/PyPackage-Crawler

simple python crawler for .whl packages

Primary LanguagePython

PyPackage-Crawler

usage: python request.py [-h] --action ACTION [--index INDEX] [--value VALUE]

optional arguments: -h, --help show this help message and exit --action ACTION allowed values - crawl / query --index INDEX allowed values - name / version / abi / platform --value VALUE value of selected index to be queried


Version: Python 3+ Packages required: grequests, argparse, sqlite3, re

First, we need to crawl the index of the website https://pypi.python.org/simple/ and then create the database with all the .whl files information.

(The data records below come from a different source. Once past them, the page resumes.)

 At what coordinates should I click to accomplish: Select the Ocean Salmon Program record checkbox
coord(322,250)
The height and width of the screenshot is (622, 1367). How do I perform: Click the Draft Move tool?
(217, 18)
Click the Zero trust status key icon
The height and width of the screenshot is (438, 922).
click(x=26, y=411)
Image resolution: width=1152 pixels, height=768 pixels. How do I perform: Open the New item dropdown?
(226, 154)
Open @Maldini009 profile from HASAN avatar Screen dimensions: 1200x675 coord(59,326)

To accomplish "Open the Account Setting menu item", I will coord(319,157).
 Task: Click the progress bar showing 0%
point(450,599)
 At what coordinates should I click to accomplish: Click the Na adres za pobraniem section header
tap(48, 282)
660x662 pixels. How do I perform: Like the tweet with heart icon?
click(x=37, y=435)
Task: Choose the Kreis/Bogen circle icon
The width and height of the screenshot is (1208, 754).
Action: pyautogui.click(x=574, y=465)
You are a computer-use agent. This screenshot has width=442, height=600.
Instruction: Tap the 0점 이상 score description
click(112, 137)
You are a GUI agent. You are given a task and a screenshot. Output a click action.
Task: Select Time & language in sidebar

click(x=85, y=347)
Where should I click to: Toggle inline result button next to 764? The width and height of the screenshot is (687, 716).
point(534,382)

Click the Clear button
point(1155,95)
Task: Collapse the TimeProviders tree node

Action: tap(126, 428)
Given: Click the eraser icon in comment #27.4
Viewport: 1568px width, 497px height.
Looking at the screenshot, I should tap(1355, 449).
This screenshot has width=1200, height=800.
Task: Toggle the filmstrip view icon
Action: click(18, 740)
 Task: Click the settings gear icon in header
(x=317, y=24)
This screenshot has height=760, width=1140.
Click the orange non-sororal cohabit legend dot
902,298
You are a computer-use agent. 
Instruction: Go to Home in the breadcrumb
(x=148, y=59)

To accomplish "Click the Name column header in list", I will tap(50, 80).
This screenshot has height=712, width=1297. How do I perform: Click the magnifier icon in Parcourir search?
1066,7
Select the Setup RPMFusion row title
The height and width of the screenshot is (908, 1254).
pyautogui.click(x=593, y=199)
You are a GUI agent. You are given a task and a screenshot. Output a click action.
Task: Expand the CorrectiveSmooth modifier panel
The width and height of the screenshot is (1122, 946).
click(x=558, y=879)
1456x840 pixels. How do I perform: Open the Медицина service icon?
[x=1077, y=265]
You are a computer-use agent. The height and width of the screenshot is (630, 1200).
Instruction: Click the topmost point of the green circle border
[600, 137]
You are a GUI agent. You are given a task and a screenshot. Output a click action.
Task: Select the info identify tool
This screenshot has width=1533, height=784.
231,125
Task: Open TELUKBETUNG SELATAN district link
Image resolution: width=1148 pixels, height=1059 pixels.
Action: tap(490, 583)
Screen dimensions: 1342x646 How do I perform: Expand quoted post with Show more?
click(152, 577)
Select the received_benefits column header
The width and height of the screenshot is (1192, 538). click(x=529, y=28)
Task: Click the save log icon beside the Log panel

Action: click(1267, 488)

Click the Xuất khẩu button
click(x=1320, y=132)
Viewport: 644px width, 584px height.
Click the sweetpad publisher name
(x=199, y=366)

To do so:

python request.py --action crawl

To query the created database, try the following:

python request.py --action query --index <column_name> --value <column_value> The allowed column_names are name, version, abi and platform.

Since, we are storing everything in sqlite DB, we can directly connect to the DB and query using SQL commands for more filtered and custom queries.

All the information is stored in the whl_files table and the columns are distribution, version, python_tag, abi_tag, platform.

You should have sqlite3 installed to run it from command line without using the script request.py - For macOS try -

brew install sqlite3

To get to sqlite prompt run -

sqlite3 whl.db

Once you are inside sqlite prompt, you can run standard SQL commands.
Example -
sqlite> SELECT * FROM whl_files where platform = "any" and distribution = "airgram";
Output -
airgram|0.1.0|py2.py3|none|any
airgram|0.1.3|py2.py3|none|any


There are approx 105k URLS to be crawled and I have used grequests to send parallel HTTP requets. And limited the concurrent connection to 200, beyond 700 grequest will break. The crawling takes some time (somewhere between 30 minutes to 1 hour) to fetch all the data.

I have also uploaded the DB file created by sqlite (whl.db)

One can directly use this file to go to sql prompt and use that instead of waiting.